Somehow, it was satisfying.

I wouldnt get into a noise war. Or threaten them.

And if you dont feel safe going over there at night, try going over in the day and say "hey d00ds, you kept us up awful late, think you could close some windows and ask your friends not to sit on my wall next time?

pull a TG and use ultra and infra sonic frequencies to mess with them. inaudible sonic warfare! thats how you play the game.do they have dogs? keeep them up all night with that shit.

Oh, I wasn't trying to condone my behavior, sorry, that was kind of thoughtless.

i burned out a tweeter trying to play ultra high frequencies at my neighbors once. it just sizzled and a little smoke came out the front of the tweeter.

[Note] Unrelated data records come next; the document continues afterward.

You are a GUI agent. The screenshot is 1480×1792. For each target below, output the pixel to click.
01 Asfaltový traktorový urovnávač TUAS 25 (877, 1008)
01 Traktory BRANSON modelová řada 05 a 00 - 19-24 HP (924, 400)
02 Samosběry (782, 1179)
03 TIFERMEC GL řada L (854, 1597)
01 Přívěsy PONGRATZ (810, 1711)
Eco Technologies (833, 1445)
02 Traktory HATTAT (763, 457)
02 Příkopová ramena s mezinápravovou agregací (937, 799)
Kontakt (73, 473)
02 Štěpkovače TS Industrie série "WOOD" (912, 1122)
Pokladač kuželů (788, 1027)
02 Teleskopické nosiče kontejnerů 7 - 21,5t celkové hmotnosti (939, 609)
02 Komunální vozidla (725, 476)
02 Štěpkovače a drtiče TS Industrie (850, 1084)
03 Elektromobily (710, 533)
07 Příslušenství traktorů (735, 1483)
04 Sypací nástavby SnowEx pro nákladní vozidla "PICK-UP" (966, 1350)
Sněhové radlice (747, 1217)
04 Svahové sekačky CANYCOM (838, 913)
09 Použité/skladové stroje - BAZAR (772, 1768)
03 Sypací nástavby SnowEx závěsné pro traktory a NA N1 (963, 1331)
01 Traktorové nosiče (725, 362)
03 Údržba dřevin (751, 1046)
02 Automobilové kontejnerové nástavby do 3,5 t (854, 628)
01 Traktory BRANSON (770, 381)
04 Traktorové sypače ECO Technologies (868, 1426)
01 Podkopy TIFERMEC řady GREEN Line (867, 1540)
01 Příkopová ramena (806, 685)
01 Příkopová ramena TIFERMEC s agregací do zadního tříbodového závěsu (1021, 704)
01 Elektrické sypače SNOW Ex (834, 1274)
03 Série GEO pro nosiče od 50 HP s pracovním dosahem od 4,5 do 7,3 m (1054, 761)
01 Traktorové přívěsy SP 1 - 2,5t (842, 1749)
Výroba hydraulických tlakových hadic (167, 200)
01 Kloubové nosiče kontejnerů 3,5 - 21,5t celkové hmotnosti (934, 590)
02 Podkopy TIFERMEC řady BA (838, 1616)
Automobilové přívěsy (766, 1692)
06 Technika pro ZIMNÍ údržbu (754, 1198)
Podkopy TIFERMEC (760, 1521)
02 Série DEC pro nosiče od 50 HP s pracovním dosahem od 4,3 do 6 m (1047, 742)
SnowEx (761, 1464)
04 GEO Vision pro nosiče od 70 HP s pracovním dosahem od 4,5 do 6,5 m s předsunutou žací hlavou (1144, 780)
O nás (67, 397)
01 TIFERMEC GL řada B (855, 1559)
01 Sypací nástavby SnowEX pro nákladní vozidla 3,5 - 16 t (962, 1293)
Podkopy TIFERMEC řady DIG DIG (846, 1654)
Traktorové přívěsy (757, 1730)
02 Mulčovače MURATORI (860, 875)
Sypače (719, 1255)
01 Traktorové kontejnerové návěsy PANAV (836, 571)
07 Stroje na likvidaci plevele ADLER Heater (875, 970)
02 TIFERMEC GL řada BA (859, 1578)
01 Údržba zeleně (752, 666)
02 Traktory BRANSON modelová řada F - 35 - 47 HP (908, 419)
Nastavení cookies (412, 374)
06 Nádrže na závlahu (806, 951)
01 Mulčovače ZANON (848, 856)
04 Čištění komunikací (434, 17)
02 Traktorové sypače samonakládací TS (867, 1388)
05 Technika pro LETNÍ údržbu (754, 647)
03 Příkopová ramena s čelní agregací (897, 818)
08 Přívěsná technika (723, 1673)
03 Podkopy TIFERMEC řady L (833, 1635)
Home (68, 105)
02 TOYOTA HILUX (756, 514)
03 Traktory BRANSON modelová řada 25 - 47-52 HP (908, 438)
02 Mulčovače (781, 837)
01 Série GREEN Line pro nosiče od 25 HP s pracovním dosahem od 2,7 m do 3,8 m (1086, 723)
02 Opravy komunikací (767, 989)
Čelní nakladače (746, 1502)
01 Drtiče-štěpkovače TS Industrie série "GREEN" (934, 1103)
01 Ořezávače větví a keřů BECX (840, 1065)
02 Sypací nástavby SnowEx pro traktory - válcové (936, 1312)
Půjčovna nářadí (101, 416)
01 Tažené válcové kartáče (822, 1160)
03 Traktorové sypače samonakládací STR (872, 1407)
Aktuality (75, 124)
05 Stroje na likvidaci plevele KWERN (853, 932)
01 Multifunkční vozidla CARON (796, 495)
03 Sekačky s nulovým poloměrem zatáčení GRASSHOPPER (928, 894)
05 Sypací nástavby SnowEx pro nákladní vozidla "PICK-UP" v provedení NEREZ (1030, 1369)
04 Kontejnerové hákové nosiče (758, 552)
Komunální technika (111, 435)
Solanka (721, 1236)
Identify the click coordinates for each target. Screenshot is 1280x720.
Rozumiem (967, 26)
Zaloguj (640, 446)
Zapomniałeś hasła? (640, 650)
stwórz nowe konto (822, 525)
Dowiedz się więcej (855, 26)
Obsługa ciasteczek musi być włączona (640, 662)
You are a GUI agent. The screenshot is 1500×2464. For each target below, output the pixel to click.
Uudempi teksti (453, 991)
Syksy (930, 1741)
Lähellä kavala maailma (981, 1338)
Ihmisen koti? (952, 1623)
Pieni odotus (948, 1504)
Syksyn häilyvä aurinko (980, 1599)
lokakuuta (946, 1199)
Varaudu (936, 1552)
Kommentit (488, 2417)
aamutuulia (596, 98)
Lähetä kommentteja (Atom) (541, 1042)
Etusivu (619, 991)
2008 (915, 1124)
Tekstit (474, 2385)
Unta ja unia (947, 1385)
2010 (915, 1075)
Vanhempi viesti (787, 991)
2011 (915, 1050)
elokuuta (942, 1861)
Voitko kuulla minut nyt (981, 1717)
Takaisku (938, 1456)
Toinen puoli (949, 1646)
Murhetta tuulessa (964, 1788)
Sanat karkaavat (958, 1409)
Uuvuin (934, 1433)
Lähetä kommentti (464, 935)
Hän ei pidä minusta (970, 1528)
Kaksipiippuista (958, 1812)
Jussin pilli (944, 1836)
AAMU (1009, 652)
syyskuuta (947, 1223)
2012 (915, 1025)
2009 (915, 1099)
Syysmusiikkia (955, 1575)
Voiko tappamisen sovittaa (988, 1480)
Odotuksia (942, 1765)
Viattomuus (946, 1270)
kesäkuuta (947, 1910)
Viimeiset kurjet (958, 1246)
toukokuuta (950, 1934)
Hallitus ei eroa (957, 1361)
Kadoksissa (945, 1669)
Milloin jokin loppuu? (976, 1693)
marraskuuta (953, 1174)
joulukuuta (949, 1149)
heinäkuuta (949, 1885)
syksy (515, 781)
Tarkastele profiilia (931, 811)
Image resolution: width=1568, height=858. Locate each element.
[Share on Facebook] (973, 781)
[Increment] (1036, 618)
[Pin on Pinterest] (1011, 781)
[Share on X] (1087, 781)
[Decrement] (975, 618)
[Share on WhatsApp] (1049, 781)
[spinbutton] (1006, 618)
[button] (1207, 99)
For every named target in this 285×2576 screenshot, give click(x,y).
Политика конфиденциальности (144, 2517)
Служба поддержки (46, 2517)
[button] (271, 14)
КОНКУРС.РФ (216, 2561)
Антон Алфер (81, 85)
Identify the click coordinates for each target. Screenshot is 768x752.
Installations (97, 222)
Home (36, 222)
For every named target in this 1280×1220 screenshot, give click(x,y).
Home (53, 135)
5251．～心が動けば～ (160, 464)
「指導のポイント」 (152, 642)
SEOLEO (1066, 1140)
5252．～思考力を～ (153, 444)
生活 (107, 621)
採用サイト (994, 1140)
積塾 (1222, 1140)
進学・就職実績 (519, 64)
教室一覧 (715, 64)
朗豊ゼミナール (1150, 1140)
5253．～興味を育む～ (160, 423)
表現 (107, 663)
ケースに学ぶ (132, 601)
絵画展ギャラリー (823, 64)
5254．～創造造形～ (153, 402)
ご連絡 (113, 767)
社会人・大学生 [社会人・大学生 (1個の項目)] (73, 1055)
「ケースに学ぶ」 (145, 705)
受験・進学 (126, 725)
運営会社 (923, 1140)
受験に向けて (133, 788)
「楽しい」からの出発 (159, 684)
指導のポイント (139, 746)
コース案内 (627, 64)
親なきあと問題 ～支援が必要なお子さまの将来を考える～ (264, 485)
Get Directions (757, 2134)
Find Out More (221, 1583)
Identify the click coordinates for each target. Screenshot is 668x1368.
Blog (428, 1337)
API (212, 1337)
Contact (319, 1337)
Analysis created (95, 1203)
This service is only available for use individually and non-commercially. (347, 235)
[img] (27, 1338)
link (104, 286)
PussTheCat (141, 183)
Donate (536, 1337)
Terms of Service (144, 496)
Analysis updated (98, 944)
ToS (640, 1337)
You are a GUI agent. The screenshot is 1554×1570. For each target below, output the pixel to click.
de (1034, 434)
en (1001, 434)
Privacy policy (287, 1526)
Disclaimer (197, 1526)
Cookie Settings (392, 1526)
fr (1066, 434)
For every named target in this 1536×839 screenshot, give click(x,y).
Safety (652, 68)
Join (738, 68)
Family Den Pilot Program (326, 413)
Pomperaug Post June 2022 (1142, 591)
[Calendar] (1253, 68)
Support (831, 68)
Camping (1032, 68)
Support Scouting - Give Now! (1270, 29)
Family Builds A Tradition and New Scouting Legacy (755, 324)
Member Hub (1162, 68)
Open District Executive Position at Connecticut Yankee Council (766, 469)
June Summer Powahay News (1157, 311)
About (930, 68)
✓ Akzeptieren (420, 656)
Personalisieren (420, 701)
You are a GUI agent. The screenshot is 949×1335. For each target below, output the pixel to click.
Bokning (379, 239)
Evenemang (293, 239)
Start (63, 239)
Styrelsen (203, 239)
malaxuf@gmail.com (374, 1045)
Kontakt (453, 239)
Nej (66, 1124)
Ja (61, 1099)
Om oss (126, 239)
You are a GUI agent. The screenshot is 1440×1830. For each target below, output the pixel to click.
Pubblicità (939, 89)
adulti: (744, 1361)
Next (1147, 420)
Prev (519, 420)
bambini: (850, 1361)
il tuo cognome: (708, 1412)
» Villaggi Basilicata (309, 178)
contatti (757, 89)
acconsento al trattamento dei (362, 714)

that was at a different apt building. the neighbors were annoying as hell. they had one of those outdoor metal firepit things you get at homedepot and would do a fire once in a while. our apt was on the 2nd floor right next to their courtyard so the smoke from their damn logs would just blow right into our apt. it was pretty fucking infuriating. they were scumbags and i told as much and to this day i hope they all get lice.

i called the fire dept and told them the low down. they asked "are they burning trash?" i said no. "well then there's nothing we can do".

so, whenever you are asked by the fire dept if the smoke coming in your windows from your douchebag neighbors is because they are burning trash SAY YES!

explain to me, as a yank, "council"
what are they?
is the Council like a Harry Potter thing? Will they turn your neighbors into badgers?

badger badger badger badger
badger badger badger badger
badger badger badger badger

the council is the local representation of government, workers that take care of administration, the local schools, roads, rubbish/recycling, housing, tenants etc all at the local level.

and they're fucking useless. i worked for one for four years.

the old workers have mostly had their jobs for 30+ years cos they were too lazy to get a job in the private sector where performance matters. in local government the trick is to spend your budgets otherwise you get a reduced budget next year - millions are wasted everywhere with stupid schemes that have no chance of working as it doesn't matter if they work effectivly, departments just need to ensure they use up all their budget.

i wouldn't have phoned the council, they're fucking lazy.

i hate to say this as i hate the police but i'd have called them, if the kids were being assholes the police love nothing better than shutting down student parties. you have a bunch of assholes keeping your daughter awake, introduce another set of assholes and they cancel each other out > blessed sleep.

that was a sweeping generalisation btw - i'm sure there are plenty of shining lights working for local governmentbut en mass they're still a joke - especially considering a quarter of my wage gets stolen in taxes to pay for it each month. one big circular money pit.

i once had flamenco dancers that lived downstairs from me. i found out they didn't like it when i blasted urmur bile tracks at them. we did get into a noise battle, i don't recommend them. i've called the cops on people before, and i've also had the cops called on my parties before. sometimes you don't realize you're being uneasonably loud (usually due to impaired judgement) so a you need a reminder.

I'm grumpy everytime someone else is making noise and not me, so yeah i would def call the cops. Ive had LOUD parties but never did the cops arrive and only few complaints have landed my way.

our neighbor yells at her dog for peeing on the floor almost everyday. other than that, quiet as a mouse.